**AIM OF THE EXERCISE**
Retype, word for word, every line from the one holding "Screen dimensions: 1362x610" through the one holding "Click the 2009" in the entries below, both included, and only those lines.

----

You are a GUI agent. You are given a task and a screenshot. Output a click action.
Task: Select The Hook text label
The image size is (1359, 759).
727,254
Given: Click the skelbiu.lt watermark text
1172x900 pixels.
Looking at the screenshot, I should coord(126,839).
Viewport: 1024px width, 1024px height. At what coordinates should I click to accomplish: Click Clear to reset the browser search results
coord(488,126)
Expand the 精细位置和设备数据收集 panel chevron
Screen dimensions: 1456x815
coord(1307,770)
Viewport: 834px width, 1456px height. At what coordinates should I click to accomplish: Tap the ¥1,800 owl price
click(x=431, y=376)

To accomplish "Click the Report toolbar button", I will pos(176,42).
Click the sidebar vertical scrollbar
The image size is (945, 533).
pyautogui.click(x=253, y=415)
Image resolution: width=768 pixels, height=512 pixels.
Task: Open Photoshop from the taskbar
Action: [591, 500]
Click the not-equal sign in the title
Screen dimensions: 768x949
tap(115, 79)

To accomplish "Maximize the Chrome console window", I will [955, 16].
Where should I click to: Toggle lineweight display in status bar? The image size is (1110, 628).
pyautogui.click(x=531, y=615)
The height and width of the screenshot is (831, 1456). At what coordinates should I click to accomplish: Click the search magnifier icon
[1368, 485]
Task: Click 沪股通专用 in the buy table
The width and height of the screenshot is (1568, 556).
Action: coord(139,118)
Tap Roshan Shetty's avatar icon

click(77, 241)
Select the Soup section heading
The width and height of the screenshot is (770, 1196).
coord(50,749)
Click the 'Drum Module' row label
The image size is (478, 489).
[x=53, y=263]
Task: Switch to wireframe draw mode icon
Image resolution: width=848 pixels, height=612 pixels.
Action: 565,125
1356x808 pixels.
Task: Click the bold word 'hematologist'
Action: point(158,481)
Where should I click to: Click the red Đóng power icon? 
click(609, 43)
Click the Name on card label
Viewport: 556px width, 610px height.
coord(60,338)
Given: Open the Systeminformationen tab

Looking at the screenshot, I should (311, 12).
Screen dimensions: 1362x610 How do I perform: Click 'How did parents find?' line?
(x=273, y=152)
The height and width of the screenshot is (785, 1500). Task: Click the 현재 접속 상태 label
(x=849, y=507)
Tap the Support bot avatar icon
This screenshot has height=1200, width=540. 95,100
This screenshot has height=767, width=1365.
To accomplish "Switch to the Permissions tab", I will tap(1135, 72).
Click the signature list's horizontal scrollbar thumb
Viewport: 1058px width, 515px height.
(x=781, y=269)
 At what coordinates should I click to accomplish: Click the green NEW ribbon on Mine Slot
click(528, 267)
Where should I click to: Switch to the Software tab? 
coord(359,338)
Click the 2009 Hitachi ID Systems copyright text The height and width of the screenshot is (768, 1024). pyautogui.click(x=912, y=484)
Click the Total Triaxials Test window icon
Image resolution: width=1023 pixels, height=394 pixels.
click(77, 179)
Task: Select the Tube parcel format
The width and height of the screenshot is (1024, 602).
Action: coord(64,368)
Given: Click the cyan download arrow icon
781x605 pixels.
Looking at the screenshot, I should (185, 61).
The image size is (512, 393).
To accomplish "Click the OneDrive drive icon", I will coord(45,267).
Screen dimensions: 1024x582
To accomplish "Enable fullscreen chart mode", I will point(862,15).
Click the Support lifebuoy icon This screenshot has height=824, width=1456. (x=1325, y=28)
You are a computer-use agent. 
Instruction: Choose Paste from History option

----

**RESPONSE**
Screen dimensions: 1362x610 How do I perform: Click 'How did parents find?' line?
(x=273, y=152)
The height and width of the screenshot is (785, 1500). Task: Click the 현재 접속 상태 label
(x=849, y=507)
Tap the Support bot avatar icon
This screenshot has height=1200, width=540. 95,100
This screenshot has height=767, width=1365.
To accomplish "Switch to the Permissions tab", I will tap(1135, 72).
Click the signature list's horizontal scrollbar thumb
Viewport: 1058px width, 515px height.
(x=781, y=269)
 At what coordinates should I click to accomplish: Click the green NEW ribbon on Mine Slot
click(528, 267)
Where should I click to: Switch to the Software tab? 
coord(359,338)
Click the 2009 Hitachi ID Systems copyright text The height and width of the screenshot is (768, 1024). pyautogui.click(x=912, y=484)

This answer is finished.